Data Replication with SQL Remote
PART 2. Replication Design for SQL Remote
CHAPTER 7. SQL Remote Design for Adaptive Server Anywhere
There are cases where a row may need to be included in several subscriptions. For example, we may have a many-to-many relationship. In this section, we use a case study to illustrate how to handle this situation.
The Policy database illustrates why and how to partition tables when there is a many-to-many relationship in the database.
Here is a simple database that illustrates the problem.
Each sales representative sells to several customers, and some customers deal with more than one sales representative. In this case, the relationship between Customer and SalesRep is thus a many-to-many relationship.
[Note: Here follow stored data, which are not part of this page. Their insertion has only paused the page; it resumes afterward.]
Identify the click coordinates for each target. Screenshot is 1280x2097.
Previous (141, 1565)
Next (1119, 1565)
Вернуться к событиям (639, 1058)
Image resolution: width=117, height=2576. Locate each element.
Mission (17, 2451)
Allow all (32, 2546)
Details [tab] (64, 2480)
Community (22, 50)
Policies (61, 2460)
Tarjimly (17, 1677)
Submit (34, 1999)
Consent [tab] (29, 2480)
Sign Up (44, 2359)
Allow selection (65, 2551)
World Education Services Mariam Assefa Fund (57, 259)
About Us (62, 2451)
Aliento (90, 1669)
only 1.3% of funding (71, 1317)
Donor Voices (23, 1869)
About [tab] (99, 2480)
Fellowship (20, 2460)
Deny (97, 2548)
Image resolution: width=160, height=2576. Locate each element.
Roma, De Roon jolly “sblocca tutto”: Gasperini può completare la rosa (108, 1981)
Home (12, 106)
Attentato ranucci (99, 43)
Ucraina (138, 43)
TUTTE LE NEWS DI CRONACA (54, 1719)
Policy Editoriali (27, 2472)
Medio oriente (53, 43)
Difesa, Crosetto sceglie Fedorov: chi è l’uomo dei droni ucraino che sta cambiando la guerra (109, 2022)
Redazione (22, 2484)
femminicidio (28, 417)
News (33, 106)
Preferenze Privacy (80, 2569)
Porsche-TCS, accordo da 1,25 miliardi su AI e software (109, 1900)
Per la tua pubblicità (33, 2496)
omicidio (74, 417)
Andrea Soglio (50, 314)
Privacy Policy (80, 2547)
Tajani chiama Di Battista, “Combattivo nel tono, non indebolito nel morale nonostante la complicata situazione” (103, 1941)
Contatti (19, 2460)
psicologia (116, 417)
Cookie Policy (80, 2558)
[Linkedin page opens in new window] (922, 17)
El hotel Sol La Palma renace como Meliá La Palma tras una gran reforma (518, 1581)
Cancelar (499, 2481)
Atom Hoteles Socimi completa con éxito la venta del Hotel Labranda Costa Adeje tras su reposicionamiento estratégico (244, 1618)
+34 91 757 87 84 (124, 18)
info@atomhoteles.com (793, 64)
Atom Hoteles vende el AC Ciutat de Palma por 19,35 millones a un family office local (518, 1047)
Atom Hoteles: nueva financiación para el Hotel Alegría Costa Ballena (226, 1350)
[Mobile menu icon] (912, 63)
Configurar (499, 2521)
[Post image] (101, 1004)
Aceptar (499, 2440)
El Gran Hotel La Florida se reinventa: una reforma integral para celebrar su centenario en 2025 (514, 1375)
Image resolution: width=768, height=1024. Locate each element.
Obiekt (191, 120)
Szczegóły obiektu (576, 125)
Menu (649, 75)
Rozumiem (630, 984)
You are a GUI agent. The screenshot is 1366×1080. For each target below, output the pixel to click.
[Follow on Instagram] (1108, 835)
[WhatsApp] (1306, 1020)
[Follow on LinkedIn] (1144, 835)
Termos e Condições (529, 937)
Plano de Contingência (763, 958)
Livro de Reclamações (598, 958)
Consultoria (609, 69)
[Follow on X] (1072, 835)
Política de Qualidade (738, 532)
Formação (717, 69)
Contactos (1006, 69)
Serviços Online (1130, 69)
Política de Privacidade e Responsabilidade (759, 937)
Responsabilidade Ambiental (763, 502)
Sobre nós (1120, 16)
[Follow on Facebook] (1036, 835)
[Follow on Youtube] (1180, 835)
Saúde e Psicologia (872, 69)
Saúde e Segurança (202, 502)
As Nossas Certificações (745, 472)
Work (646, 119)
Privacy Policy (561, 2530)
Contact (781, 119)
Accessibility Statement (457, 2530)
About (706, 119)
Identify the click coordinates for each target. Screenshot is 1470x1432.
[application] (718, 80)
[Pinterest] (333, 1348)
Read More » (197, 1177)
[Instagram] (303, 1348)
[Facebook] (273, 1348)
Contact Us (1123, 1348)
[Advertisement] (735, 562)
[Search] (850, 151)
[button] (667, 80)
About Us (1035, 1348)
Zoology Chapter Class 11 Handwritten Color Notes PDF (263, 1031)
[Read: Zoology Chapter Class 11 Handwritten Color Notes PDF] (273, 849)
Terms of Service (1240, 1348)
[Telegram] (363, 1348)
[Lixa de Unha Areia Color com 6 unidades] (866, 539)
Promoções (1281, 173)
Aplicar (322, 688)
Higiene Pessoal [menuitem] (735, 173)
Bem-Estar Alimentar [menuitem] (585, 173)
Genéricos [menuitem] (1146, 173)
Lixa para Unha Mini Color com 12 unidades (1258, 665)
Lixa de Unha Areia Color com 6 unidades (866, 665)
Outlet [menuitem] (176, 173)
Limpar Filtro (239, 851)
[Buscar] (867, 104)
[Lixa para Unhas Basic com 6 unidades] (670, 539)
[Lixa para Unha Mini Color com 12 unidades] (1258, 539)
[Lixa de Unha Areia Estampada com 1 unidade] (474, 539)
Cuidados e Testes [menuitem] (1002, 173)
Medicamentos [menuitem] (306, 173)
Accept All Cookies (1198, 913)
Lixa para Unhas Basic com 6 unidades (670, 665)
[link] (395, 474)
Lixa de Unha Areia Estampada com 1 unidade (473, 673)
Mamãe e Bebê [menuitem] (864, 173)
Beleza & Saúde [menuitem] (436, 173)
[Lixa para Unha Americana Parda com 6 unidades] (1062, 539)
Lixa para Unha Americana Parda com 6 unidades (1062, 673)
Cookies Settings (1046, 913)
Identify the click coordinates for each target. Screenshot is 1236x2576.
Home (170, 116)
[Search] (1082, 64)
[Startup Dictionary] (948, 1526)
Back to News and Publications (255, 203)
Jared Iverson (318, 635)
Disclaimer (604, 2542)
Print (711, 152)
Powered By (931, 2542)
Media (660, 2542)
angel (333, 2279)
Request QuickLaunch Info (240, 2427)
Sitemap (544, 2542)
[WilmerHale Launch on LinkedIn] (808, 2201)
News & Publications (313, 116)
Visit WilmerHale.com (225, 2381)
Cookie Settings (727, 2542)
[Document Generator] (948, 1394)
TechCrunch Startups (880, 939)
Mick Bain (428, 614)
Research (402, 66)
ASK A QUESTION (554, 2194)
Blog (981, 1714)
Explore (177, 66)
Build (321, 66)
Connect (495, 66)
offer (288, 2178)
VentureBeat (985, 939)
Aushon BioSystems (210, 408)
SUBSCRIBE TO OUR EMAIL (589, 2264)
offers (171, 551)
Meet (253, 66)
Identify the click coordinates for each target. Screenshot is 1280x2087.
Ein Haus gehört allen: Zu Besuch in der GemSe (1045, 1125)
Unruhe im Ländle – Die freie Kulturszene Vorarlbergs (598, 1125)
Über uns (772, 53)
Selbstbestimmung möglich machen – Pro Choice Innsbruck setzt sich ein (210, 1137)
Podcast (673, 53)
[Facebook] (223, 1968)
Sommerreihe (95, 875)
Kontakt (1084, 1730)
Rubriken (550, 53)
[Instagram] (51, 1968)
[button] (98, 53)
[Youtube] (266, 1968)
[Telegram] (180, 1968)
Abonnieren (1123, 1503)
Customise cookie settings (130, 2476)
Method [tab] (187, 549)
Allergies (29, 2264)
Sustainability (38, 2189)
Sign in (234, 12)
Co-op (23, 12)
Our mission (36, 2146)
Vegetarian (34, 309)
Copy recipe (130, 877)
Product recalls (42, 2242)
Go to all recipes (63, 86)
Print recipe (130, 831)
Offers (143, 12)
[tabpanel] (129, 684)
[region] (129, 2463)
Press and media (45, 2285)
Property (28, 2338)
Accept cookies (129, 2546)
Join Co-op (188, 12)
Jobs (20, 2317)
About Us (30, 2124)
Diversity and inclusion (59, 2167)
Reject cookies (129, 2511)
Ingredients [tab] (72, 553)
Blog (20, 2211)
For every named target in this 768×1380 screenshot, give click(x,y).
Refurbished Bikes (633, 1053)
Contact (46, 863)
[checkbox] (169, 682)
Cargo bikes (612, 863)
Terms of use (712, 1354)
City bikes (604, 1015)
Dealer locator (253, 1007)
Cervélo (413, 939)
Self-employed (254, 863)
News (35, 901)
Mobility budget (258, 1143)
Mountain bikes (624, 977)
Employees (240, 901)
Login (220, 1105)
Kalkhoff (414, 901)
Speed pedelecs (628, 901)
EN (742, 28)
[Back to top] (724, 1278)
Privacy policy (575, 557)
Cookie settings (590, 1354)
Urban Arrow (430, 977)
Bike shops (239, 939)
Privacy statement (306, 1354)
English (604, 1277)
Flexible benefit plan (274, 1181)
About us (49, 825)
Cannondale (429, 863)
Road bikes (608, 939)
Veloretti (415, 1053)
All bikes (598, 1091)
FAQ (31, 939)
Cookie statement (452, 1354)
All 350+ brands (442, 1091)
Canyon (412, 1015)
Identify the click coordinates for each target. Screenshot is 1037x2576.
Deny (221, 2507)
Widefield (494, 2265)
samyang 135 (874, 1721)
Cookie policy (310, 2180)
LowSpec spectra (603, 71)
The three tables are described in more detail as follows:
Table |
Description |
---|---|
SalesRep |
All sales representatives that work for the company. The SalesRep table has the following columns:
The SQL statement creating this table is as follows: CREATE TABLE SalesRep ( rep_key CHAR(12) NOT NULL, name CHAR(40) NOT NULL, PRIMARY KEY (rep_key) ); |
Customer |
All customers that do business with the company. The Customer table includes the following columns:
The SQL statement creating this table is as follows: CREATE TABLE Customer ( cust_key CHAR(12) NOT NULL, name CHAR(40) NOT NULL, PRIMARY KEY (cust_key) ); |
Policy |
A three-column table that maintains the many-to-many relationship between customers and sales representatives. The Policy table has the following columns:
The SQL statement creating this table is as follows. CREATE TABLE Policy ( policy_key CHAR(12) NOT NULL, cust_key CHAR(12) NOT NULL, rep_key CHAR(12) NOT NULL, FOREIGN KEY ( cust_key ) REFERENCES Customer ( cust_key ) FOREIGN KEY ( rep_key ) REFERENCES SalesRep (rep_key ), PRIMARY KEY ( policy_key ) ); |
The goals of the replication design are to provide each sales representative with the following information:
The entire SalesRep table.
Those rows from the Policy table that include sales relationships involving the sales rep subscribed to the data.
Those rows from the Customer table listing customers that deal with the sales rep subscribed to the data.
The many-to-many relationship between customers and sales representatives introduces new challenges in maintaining a proper sharing of information:
We have a table (in this case the Customer table) that has no reference to the sales representative value that is used in the subscriptions to partition the data.
Again, this problem is addressed by using a subquery in the publication.
Each row in the Customer table may be related to many rows in the SalesRep table, and shared with many sales representatives databases.
Put another way, the rows of the Contact table in Partitioning tables that do not contain the subscription expression were partitioned into disjoint sets by the publication. In the present example there are overlapping subscriptions.
To meet the replication goals we again need one publication and a set of subscriptions. In this case, we use two triggers to handle the transfer of customers from one sales representative to another.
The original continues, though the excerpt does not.